All'esercitazione partecipano le seguenti Componenti e Strutture
operative:
Agenzia Nazionale della protezione civile
Ufficio Stampa
Centri operativi
Ministero dell'Interno
Prefettura di Siena
Confederazione Nazionale Misericordie d'Italia
Ufficio Gestione Emergenze di Massa
Regione Toscana
Struttura di Protezione Civile
A.S.L. Centrale Operativa 118 di Siena
Forze di Polizia
Corpo Forestale dello Stato
Polizia di Stato
Arma dei Carabinieri
Guardia di Finanza
Corpo Nazionale dei Vigili del Fuoco
Ispettorato Regionale dei VV.F. Regione Toscana
Comando Provinciale dei VV.F. di Siena
Amministrazione Provinciale di Siena
Ferrovie dello Stato
Provveditorato agli Studi di Siena
I Comuni:
Riferimenti storici e scientifici
Dal "Catalogo dei forti terremoti in Italia dal 461 a.C. al
1980" pubblicato dall'ING (Istituto Nazionale Geofisica) e SGA
(Servizio Geologia ed Ambiente), sono stati individuati i Comuni
interessati dall'evento sismico con l'intensità sismica riportata.

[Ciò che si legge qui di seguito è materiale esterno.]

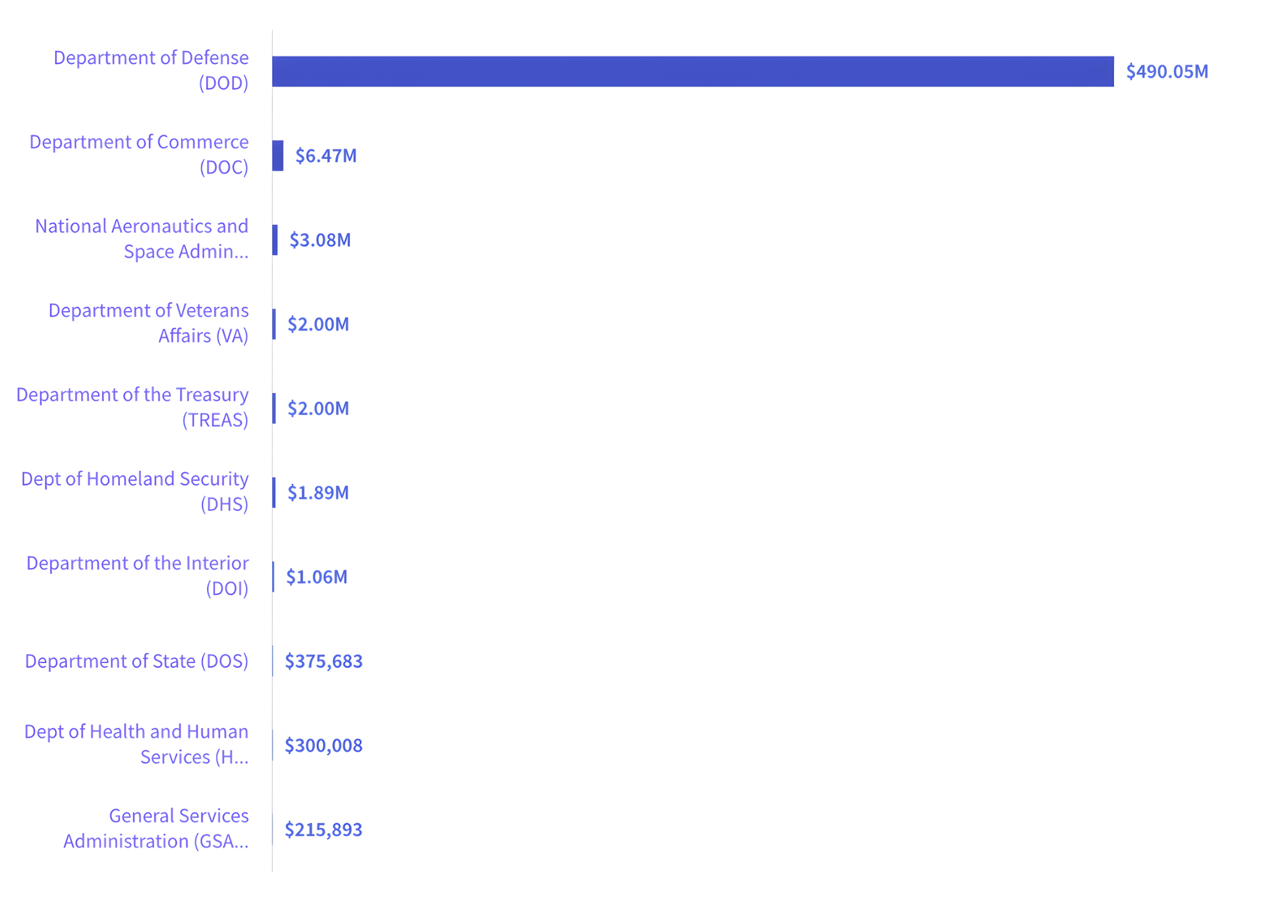The width and height of the screenshot is (1265, 908).
Task: Open the Department of Commerce (DOC) link
Action: 139,154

Ricerche specifiche e l'uso di un programma di simulazione degli
scenari, hanno consentito di adattare gli eventi sismici del 10
settembre 1919 ad Castellazzara (Gr), e del 25 agosto 1909 a Murlo
(Si) presi a riferimento, alle mutate condizioni oggi riscontrabili.
Di particolare interesse per la pianificazione dell'emergenza per le
zone prese in considerazione dal presente lavoro è stata
l'elaborazione prodotta dal Dipartimento di Scienze della Terra
dell'Università di Siena, basata sui seguenti parametri:
PRIMA SCOSSA
Epicentro localizzato a Castellazzara (GR)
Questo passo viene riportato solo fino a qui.